Five steps to build a strong access management strategy
It’s no secret that organizations are changing the way they operate. Digitization is everywhere, and employees are going from desktops in cubicles to cloud-connected laptops in home offices, coffee shops, and anywhere in between. But, legacy technology and cybersecurity architecture is struggling to keep up with this modern transformation. Many organizations are relying on outdated methods (as well as software and hardware) to manage their cybersecurity, and as a result, sophisticated hackers are finding new ways in and stealing valuable data. With ransomware and other forms of cyber crime on the rise, organizations need to look beyond the stead-fast castle-and-moat structure and instead look to an access management strategy that works for their organization, risk level, and critical assets.

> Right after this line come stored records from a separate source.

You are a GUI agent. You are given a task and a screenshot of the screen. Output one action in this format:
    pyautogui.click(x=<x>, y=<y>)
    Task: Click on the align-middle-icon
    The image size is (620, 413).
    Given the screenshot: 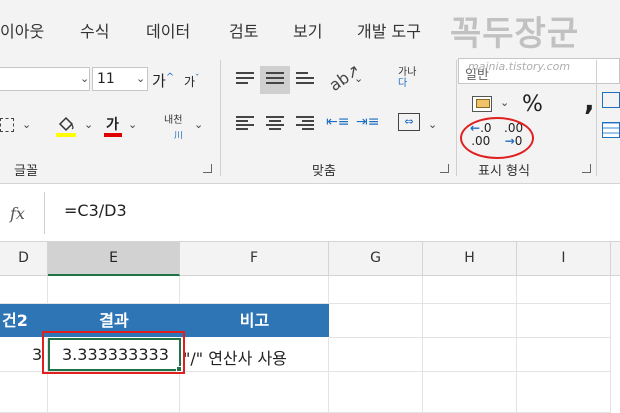 What is the action you would take?
    pyautogui.click(x=275, y=79)
     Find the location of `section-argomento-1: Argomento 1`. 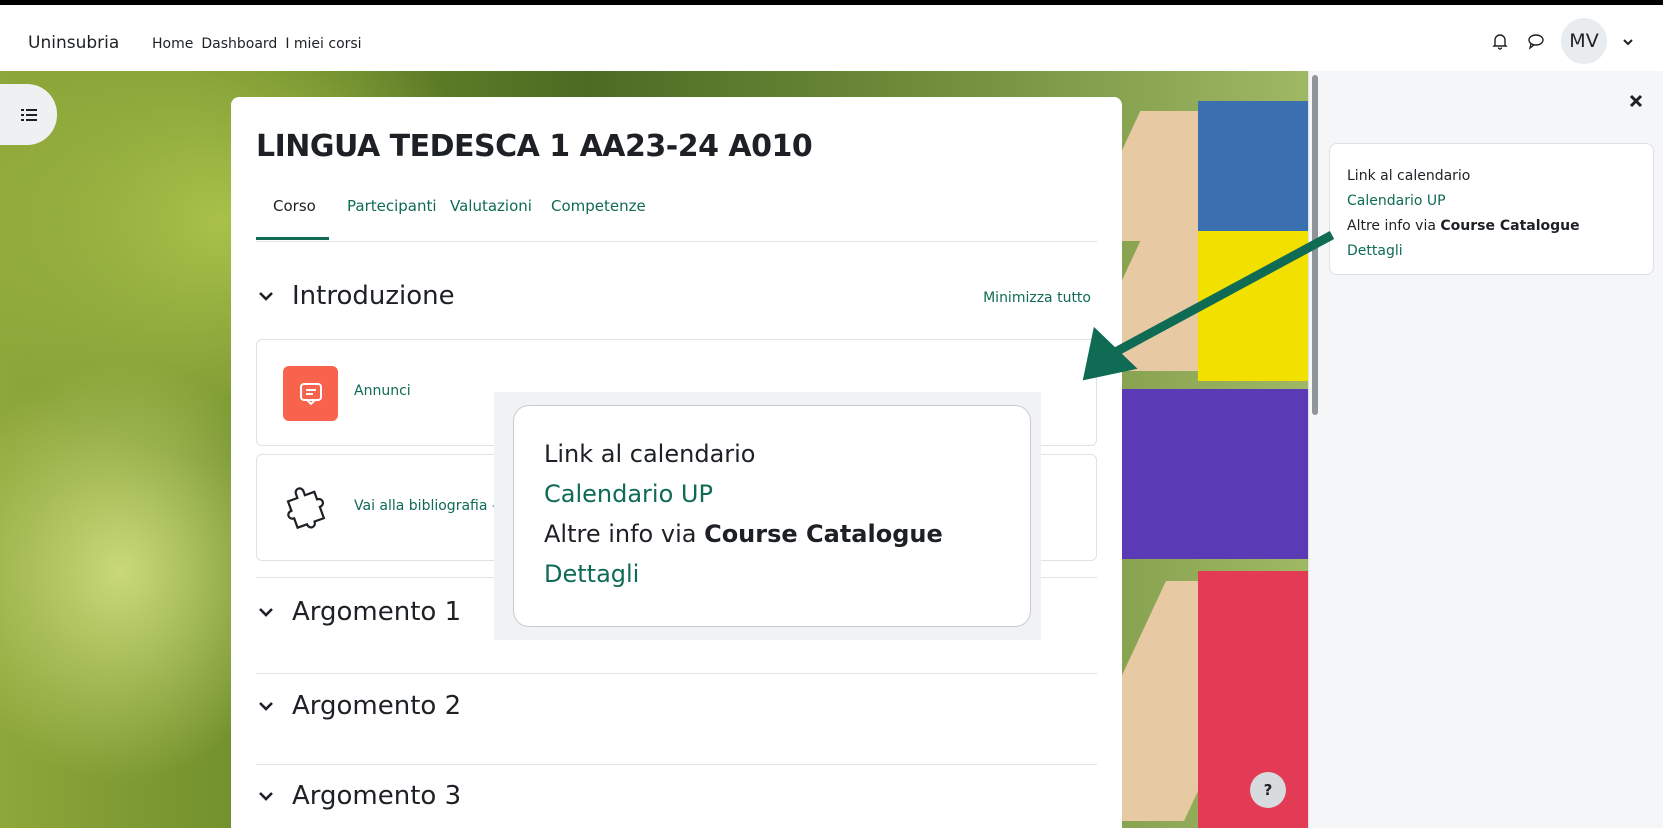

section-argomento-1: Argomento 1 is located at coordinates (358, 612).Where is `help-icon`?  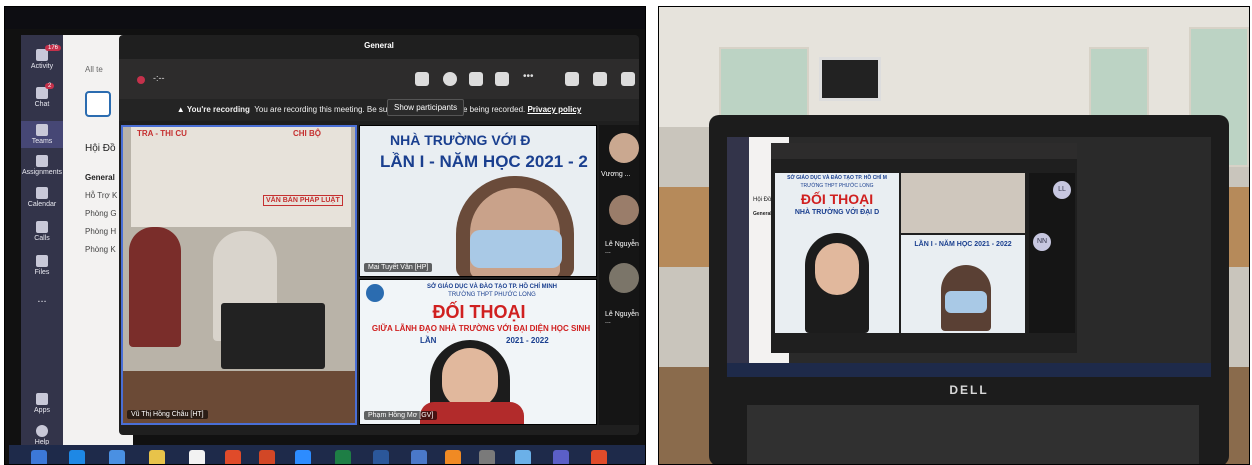 help-icon is located at coordinates (42, 431).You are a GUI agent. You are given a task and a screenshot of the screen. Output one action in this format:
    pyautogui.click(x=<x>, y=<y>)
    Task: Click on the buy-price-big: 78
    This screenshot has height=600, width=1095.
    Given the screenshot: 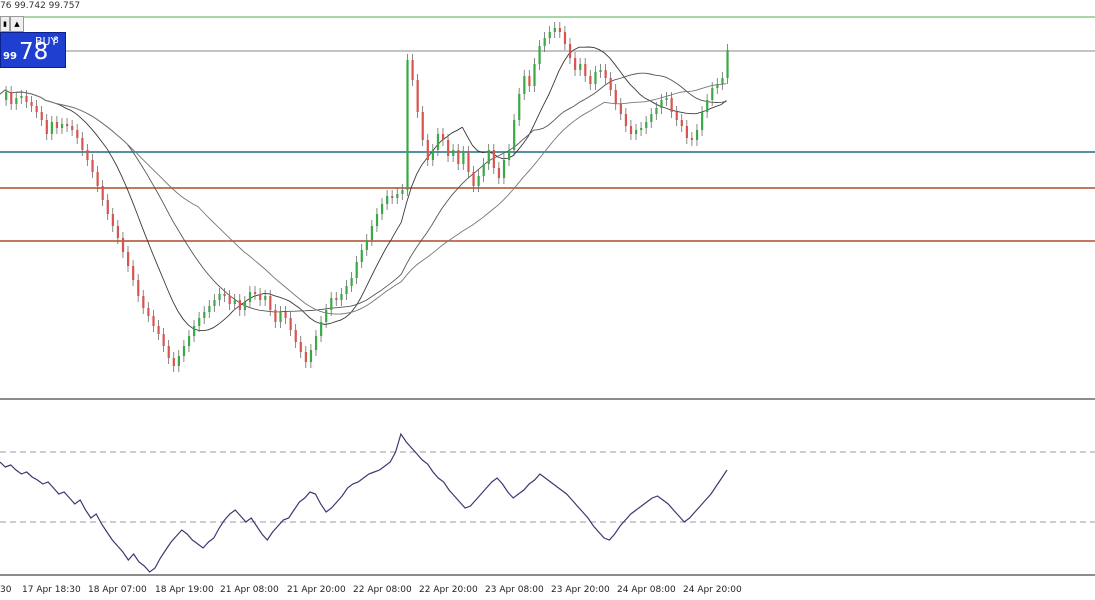 What is the action you would take?
    pyautogui.click(x=34, y=52)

How to build a successful access management strategy
1. Perform an inventory of all current technologies and cybersecurity measures
You don’t know where to improve if you don’t know where you’re at. By inventorying what cybersecurity looks like for your organization currently (and what technologies are in place), you can begin to see where the weaknesses of your access management strategy lies and what aspects of your architecture need to be invested in. Maybe it’s IT employees, or third-party management, or even updating legacy systems.
2. Audit all user access — internal and external access
Modern cybersecurity is all about access — who should have it and who shouldn’t. With third-party hacks on the rise, and the “hack one, breach many” mentality growing among bad actors, access management is the most crucial component to a cybersecurity strategy. This audit should start by identifying your organization’s most critical assets, and then understanding who has access and if those users should. This audit should be undertaken for both internal and third-party users. Understanding the access third-parties have to your organization’s data, systems, and assets, can help you understand the risk they create and close any gaps.
3. Create access governance policies that address risk and need
Access governance, or the systems and processes that make sure access policy is followed as closely as possible, is critical for visibility and understanding of an organization’s access management plan. By looking at specific needs, risks, and critical access points, an organization can start to build an architecture that utilizes role-based access controls, employs least privilege access, and contains regular user access reviews. All of these components are needed to make an access policy work.
Understanding the “who” in access management can not be understated. Identity-based attacks, particularly credential theft, are rising exponentially, so who has access to what limits the potential attack surface in case of a breach. Strong access governance and regular user access reviews are important to identity management strategies, but so is technology that automates, audits, and protects identities and identity access. PAM software can solve a lot of those issues with efficiency and ease, and it is a software all organizations should invest in as part of an identity and access management strategy.
4. Implement access controls and access monitoring
Access governance is important, but not if users are circumventing the policies created. Fine-grained access controls (access notifications, access approvals, time-based access, and multi-factor authentication) are all important to make sure those critical assets have as much protection as possible. In addition, visibility can help an organization see where access controls are working and identify when user access changes are needed. Real-time monitoring, as well as reactive analysis, can stop nefarious activities before they cause any damage.
5. Understand changes will continue to happen, so be proactive and plan for the future
Organizations are struggling because they haven’t been able to stay ahead of the curve and are playing catch-up to smart, sophisticated hackers. By acting proactively, organizations can gain back control and put themselves in a position not to tread water, but to sail ahead securely. Cybersecurity and access management needs to come with flexibility and the understanding that hackers will adapt, so security should as well. Just as building a digital moat and leaving it alone didn’t work, neither will implementing a certain strategy and never checking back in to see what needs tweaking. Stay proactive. Stay vigilant. As organizations start to cross off items on this list and invest in their future, it’s important to remember that this process is not linear. Security needs to be adaptive, decentralized, and interconnected to meet today’s threat landscape. While the idea of an ever-changing process can seem daunting, organization’s can’t afford to do nothing. The best investment is an investment in the start of this access management strategy.